### Page
════════
During that timespan, Young and her husband had a bit of levity with the bust, an art piece she said had a pronounced presence in her home.

She named the bust Dennis Reynolds after the “It’s Always Sunny in Philadelphia” TV character — a fitting tribute, she said, to the happy chaos the bust’s presence had in her life.

“The joke is that he did the Dennis system on me: He demonstrated value, he nurtured dependence, he neglected me emotionally. He instilled hope. And then he separated entirely when he left the house,” she said, laughing.

“He’s been Dennis Reynolds almost from day one,” she added. “As soon as I realized the mess that was gonna be behind this, the happy mess, but just the messy history and everything.”

After three and a half years of the Dennis effect in her Austin house, the bust has found a temporary new home. For the next year, it’ll be on display at SAMA before it makes its way back to Germany.

The return is bittersweet, Young said. Her husband had a 3D printed miniature replica made of “Dennis,” so he can always occupy a space in Young’s home.

But despite the missing space in her house, she said she’s at peace knowing the bust is able to share its history with Central Texans before making its rightful journey back to Germany.

“I’m glad other people get to see him,” she said. “He’s been hidden away since World War II, you know, he’s survived the bombing. He’s survived the fall of Rome. He deserves to be seen.”
════════
### Data records
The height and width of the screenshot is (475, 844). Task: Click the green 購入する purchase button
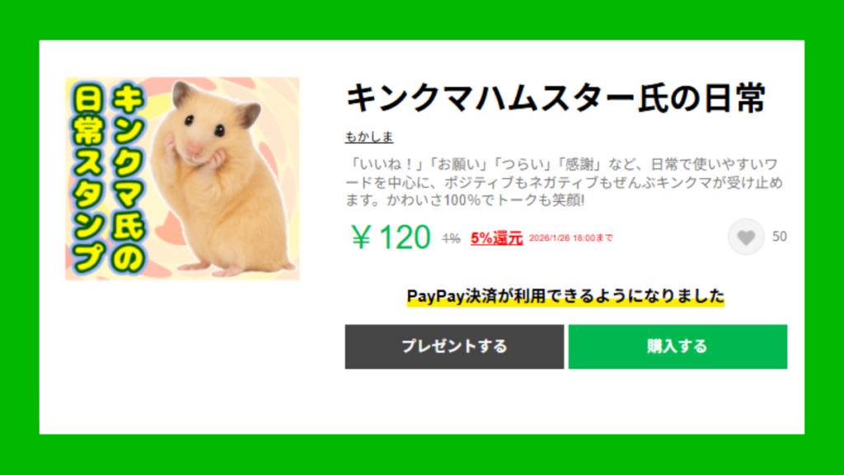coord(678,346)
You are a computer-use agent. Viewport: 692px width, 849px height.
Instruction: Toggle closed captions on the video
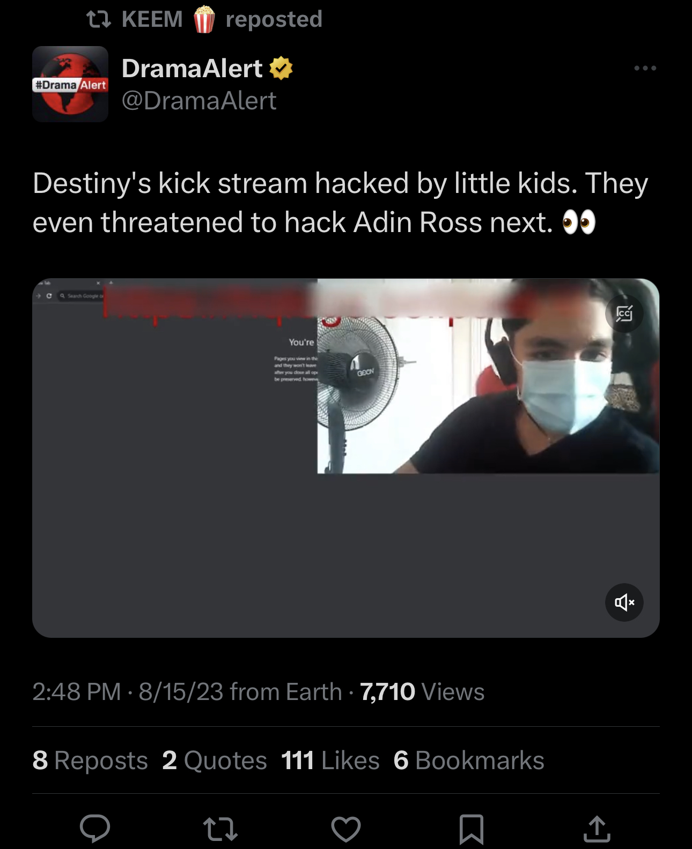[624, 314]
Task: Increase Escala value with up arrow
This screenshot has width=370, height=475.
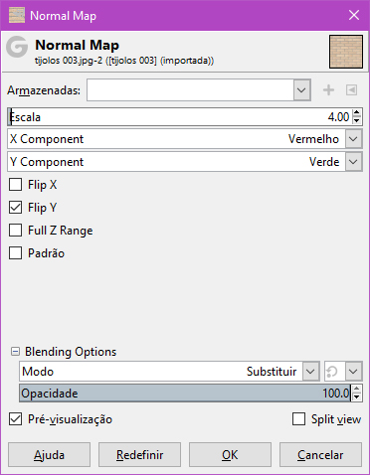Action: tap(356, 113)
════════
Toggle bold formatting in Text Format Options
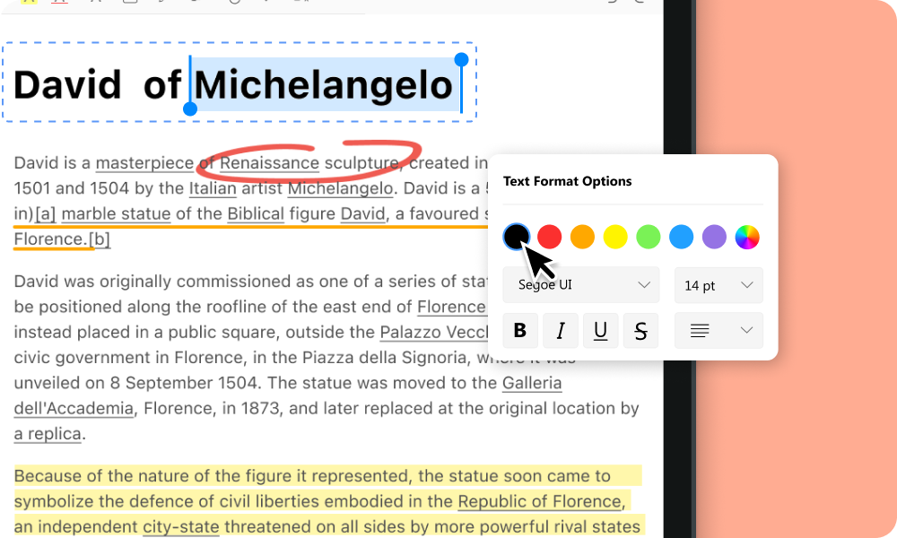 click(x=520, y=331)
════════
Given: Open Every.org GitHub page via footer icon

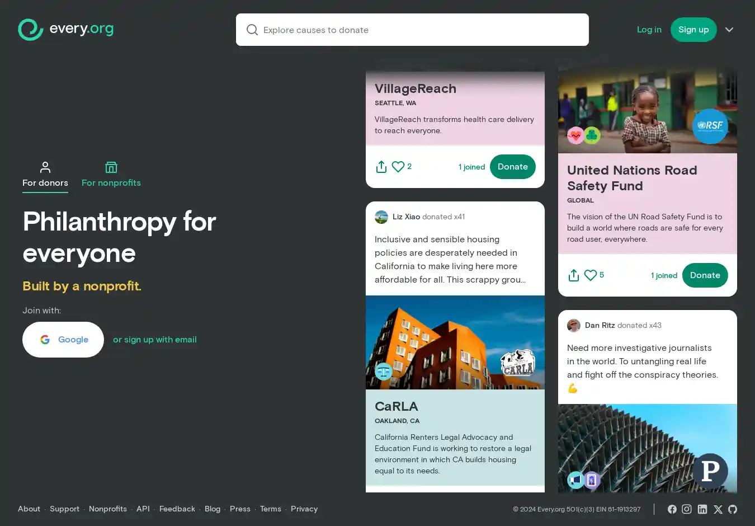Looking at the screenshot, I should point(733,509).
════════
### Task set
A. Translate this sentence from the article about the bust into Spanish: "The return is bittersweet, Young said."
B. Rewrite the article about the bust from "She named the" up to and including "she said, laughing.", replacing "chaos" with "mayhem".

### Task-by-task outputs
A. El regreso es agridulce, dijo Young.

B.
She named the bust Dennis Reynolds after the “It’s Always Sunny in Philadelphia” TV character — a fitting tribute, she said, to the happy mayhem the bust’s presence had in her life.

“The joke is that he did the Dennis system on me: He demonstrated value, he nurtured dependence, he neglected me emotionally. He instilled hope. And then he separated entirely when he left the house,” she said, laughing.